Take care of yourselves <3

*hangs head and drags bag behind her out the door*

Doikers 21-05-2010 04:29 PM

*Hugs Lindsay* Is there someone you can talk too about how you're feeling , a CPN or SW?
Sorry I have to go now because I'm being picked up , I'll try and get online as much as I can this weekend :)

*Spots Taz and Hugs*

PoisonedApple 21-05-2010 04:58 PM

Ok. I'm sorry I couldn't make it through all the pages of posts... I did get through the first couple though.
April~I play Runetotem more often than not usually but I've been playing silvermoon only the last week or so to level my new alt.
KitKat~ How are you now?
All~ My sister in law was wrong... not one kit. 3. I'll post pics when I get back from the front desk :D They're adorable but we've been hand feeding the littlest goat milk to try and make sure he doesn't die. Anyhow... Be back soon. :)

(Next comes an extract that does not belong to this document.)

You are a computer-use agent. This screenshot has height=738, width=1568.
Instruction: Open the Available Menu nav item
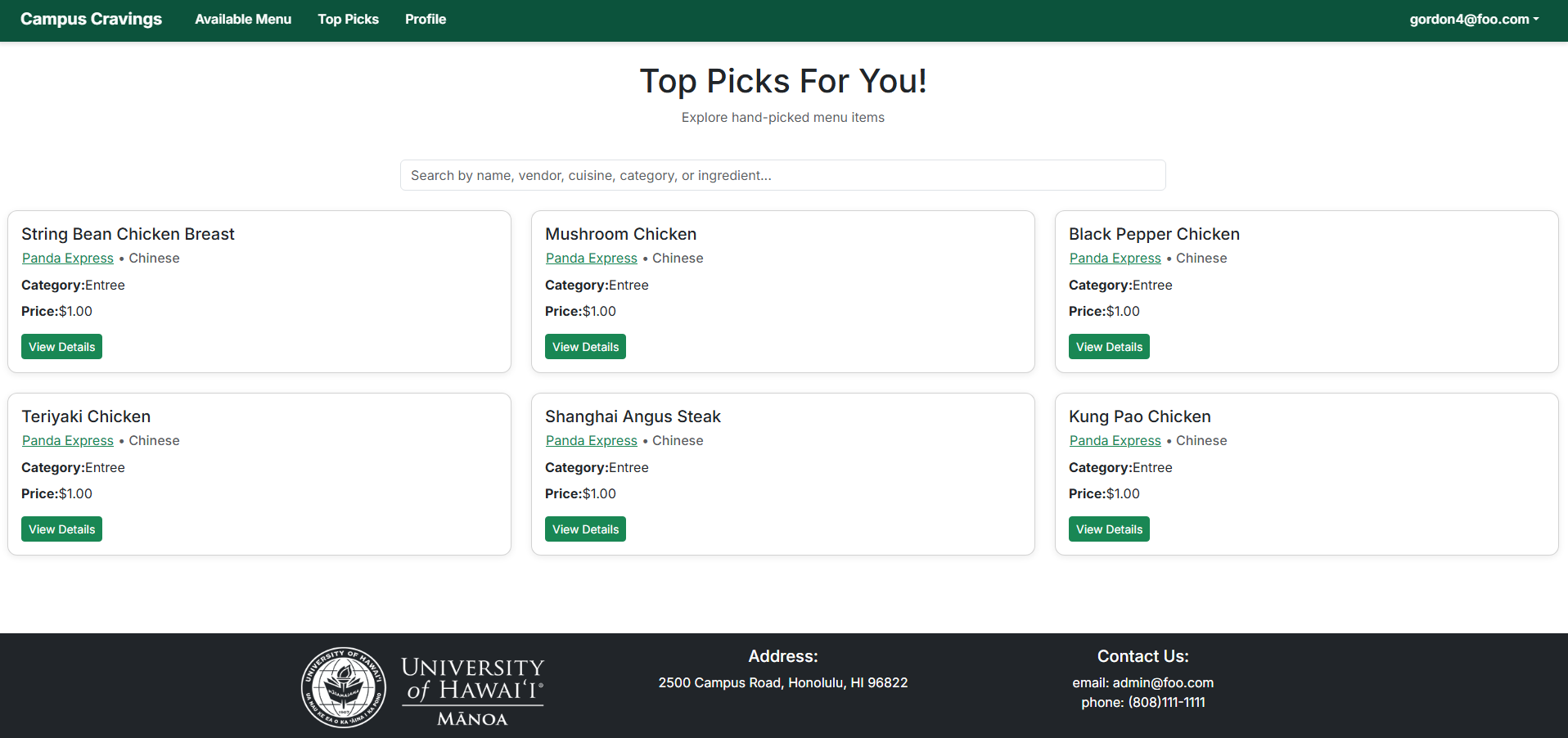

PoisonedApple 21-05-2010 05:49 PM

chinchillas!
 
5 Attachment(s)
Ok, there's the runt of the litter (Houdini), Then the darker larger baby (Thor), The lighter baby (still arguing over her name, suggestions have been: Loki, Freya, Morrigna, Banana and Telephone), A pic of mom and babies, and dad (he wouldn't come out... he's mopey cuz I took mom and babies out of the bigger cage)

PoisonedApple 21-05-2010 05:57 PM

3 Attachment(s)
Here's Mama (Xochitl, and the dad's name is Sorley) being held (she's the biggest and she's about 2 yrs old), There's Dagda (our other young chinchilla he's about 8 months old and is small for his age because he was a runt too) and just for fun a pic of my daughter's rabbit (his name is Switchblade - made more sense when his sister Symphony was still alive, they were named for the band). The rabbit is about 8 yrs old, he's a rex.

SoMuchMore 21-05-2010 06:20 PM

crimson- awww so cute!

*hugs april* You are such a good person hun. I'm sorry that you are having such a rough time lately. How r u today?

*waves to owen* hope that you managed to sleep well and that julie is well rested for work.

*hugs taz* sorry if i just missed this (ive been trying to keep up reading but i'm starting to get ppl confused lol) but where r u packing for?

*hugs lindsay*

*hugs mark* hope that you have a good weekend at your parents place!

*hugs oliver* I'm sorry to hear that you cut a lot.. but thats great about the person you like! Those good bizarre feelings are wonderful.

*hugs helen, hannah, kat, and everyone else*

I'm back in my hometown now. Its always strange being back here, I feel distinctly different. Hopefully buying a new dress today for my sisters graduation next weekend. Ugh, i always like the idea of shopping for nice things, but i always look bad anyway.

Have a good day/evening everyone! I dont know if i'll be on until later tonight when most of you are sleeping!

PoisonedApple 21-05-2010 06:24 PM

Oh and I forgot to say... G MOVED OUT YESTERDAY!!! *does happy dance*

SoMuchMore 21-05-2010 06:28 PM

*hugs crimson* yay! Im glad that your happy about that!